THE PROBLEM
Gather from the listing below each line that includes the word "badge", and copy it.
SUPPLIED DATA: Begin
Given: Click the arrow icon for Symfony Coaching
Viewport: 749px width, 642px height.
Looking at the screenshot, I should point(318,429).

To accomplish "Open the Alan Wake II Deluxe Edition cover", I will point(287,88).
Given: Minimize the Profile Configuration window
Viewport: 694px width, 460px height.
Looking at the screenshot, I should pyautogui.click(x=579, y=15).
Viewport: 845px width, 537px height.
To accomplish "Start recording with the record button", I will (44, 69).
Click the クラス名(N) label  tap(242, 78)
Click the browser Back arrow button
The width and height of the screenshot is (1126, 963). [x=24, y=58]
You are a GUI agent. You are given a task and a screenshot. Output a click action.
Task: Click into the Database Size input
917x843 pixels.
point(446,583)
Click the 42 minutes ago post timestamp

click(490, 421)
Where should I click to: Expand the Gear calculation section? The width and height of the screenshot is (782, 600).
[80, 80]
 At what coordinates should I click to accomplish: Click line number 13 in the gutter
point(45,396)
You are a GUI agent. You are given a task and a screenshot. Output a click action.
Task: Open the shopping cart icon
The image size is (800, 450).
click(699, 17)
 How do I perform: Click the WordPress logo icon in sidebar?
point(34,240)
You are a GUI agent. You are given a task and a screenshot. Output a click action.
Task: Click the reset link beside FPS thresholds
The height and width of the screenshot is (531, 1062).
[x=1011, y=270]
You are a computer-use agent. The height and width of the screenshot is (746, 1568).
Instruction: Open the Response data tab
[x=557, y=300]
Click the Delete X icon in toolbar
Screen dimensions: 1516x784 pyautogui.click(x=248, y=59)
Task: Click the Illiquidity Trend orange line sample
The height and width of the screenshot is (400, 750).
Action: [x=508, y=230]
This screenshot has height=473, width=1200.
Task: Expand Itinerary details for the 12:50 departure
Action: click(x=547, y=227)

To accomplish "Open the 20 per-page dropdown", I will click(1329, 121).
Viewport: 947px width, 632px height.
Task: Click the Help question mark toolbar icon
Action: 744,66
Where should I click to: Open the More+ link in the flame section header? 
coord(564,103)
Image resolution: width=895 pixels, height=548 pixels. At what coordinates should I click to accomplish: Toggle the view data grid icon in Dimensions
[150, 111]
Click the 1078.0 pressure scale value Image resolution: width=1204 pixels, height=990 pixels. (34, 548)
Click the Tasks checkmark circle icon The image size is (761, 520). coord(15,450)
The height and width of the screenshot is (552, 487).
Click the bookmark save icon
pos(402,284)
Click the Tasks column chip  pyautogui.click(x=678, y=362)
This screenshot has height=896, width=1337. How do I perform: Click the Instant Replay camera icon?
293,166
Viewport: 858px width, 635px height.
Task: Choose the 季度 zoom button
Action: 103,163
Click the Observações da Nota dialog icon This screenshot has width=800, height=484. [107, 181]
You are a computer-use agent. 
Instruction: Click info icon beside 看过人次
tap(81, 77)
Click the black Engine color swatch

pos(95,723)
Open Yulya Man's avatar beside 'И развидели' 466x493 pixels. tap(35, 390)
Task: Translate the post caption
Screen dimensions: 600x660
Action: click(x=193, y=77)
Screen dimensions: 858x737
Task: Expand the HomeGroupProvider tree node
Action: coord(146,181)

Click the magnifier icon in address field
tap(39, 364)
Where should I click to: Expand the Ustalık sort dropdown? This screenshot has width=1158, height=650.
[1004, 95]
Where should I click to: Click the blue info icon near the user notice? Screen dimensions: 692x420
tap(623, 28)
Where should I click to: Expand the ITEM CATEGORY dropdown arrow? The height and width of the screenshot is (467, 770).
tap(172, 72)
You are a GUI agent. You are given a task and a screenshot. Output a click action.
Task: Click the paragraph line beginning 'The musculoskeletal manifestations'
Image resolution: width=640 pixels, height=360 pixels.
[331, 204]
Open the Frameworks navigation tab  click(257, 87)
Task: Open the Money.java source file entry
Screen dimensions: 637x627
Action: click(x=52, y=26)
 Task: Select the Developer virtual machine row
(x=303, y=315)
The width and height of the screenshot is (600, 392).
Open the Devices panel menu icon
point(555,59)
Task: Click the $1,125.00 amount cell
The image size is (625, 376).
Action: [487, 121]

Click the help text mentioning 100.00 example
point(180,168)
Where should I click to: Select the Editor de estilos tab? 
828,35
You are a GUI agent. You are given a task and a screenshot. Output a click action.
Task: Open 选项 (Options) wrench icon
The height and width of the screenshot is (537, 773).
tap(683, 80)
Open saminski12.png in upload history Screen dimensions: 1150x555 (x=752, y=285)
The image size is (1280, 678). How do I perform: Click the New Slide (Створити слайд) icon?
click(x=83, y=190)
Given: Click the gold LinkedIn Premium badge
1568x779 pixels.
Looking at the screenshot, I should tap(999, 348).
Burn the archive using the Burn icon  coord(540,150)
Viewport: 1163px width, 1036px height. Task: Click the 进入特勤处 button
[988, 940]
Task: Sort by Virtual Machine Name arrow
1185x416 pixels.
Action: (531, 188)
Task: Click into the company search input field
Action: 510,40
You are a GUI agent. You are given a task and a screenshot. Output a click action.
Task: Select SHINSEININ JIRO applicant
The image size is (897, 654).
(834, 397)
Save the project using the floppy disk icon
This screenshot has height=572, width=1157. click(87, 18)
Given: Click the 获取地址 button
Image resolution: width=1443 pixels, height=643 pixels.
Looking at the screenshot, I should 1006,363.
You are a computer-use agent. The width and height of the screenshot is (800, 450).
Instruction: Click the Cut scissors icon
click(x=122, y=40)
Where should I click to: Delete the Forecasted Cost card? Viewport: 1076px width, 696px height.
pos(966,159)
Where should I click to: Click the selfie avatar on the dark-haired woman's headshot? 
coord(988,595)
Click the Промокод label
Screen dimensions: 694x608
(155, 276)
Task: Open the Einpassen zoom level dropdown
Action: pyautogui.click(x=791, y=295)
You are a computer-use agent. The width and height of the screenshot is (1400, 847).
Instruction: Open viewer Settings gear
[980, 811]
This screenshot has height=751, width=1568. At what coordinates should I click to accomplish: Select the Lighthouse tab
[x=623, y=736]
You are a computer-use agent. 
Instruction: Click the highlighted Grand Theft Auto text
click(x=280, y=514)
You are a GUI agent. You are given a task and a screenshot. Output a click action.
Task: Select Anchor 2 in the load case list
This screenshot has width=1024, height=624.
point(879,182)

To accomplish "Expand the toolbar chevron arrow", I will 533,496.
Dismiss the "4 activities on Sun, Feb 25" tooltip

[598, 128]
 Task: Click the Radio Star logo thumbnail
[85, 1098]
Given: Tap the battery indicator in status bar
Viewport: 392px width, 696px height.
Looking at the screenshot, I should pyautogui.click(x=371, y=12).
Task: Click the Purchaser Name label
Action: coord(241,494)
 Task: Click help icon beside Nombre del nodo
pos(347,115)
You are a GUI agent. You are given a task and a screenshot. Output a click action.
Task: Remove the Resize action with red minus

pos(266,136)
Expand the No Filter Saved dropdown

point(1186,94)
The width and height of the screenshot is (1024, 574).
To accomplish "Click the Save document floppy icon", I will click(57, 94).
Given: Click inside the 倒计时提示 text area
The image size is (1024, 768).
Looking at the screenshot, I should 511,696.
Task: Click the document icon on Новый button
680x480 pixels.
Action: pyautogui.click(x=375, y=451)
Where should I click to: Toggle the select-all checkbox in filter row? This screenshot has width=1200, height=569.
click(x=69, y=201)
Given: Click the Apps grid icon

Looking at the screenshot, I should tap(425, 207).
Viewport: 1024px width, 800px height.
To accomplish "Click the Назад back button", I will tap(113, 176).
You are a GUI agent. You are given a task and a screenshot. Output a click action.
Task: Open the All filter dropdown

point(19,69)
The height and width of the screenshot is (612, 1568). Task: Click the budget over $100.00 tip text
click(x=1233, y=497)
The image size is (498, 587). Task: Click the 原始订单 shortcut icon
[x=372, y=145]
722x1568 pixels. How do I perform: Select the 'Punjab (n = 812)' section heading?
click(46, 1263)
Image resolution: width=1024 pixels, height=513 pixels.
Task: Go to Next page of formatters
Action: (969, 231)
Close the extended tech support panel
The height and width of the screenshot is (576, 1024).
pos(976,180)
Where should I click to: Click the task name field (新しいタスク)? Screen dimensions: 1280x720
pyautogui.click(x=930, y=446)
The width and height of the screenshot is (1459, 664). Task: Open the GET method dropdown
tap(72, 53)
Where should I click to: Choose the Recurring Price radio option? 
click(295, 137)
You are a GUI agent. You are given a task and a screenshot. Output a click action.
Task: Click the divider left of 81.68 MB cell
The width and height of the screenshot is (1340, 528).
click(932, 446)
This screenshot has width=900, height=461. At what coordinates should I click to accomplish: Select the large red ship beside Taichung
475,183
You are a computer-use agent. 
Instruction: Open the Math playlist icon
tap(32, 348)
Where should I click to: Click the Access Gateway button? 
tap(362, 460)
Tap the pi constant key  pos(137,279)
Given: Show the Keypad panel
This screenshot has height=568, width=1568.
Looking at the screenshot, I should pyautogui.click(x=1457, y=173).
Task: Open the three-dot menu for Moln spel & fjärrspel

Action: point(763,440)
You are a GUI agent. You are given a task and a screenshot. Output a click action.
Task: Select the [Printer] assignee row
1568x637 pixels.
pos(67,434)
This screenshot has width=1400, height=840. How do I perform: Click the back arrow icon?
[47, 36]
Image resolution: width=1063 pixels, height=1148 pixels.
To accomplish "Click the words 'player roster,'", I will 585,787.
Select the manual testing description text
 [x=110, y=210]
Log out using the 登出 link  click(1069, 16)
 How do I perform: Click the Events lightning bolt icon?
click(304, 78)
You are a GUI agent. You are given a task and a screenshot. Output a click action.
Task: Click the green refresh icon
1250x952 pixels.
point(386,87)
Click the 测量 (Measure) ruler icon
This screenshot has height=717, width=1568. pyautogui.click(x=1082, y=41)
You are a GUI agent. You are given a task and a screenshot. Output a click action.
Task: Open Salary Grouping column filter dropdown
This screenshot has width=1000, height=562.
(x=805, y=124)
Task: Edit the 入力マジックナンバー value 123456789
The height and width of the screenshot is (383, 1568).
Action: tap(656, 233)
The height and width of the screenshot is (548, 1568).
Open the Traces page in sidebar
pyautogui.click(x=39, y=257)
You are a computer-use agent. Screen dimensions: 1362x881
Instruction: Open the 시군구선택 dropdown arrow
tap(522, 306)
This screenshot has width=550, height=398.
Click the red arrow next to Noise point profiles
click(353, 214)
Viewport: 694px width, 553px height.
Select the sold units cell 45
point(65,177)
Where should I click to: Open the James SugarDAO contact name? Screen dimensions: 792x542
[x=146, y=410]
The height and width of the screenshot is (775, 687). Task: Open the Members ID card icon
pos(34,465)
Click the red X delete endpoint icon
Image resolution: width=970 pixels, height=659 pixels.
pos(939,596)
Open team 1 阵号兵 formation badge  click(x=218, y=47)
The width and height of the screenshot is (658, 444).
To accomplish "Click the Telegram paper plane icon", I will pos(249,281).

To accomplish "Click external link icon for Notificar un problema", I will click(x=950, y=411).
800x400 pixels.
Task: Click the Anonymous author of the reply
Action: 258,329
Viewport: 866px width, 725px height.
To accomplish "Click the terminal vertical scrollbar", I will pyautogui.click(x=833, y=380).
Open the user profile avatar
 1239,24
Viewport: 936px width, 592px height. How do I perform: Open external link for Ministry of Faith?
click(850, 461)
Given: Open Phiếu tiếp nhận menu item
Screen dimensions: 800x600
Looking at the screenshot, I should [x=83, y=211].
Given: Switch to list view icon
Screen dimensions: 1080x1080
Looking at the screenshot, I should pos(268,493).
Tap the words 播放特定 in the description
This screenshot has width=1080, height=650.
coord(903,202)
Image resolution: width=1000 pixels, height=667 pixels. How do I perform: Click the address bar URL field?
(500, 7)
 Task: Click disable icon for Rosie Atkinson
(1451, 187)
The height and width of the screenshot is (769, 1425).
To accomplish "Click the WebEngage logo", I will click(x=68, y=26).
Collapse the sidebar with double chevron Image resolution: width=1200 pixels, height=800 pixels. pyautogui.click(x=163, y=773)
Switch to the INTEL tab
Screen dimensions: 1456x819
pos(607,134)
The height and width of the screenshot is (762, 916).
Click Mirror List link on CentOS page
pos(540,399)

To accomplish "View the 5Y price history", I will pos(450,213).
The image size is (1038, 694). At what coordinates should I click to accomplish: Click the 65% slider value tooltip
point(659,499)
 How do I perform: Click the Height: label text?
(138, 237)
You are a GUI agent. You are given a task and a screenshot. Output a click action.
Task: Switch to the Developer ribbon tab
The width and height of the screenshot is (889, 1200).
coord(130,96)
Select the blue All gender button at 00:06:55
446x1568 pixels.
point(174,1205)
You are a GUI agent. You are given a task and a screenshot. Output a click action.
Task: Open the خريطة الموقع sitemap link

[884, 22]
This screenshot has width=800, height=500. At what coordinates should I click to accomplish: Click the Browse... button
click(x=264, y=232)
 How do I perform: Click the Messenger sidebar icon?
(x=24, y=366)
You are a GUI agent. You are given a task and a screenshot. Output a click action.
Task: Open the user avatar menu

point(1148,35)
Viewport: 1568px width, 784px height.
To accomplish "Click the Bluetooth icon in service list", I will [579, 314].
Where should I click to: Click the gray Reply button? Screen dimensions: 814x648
SUPPLIED DATA: End
TASK ANSWER
Given: Click the gold LinkedIn Premium badge
Open team 1 阵号兵 formation badge  click(x=218, y=47)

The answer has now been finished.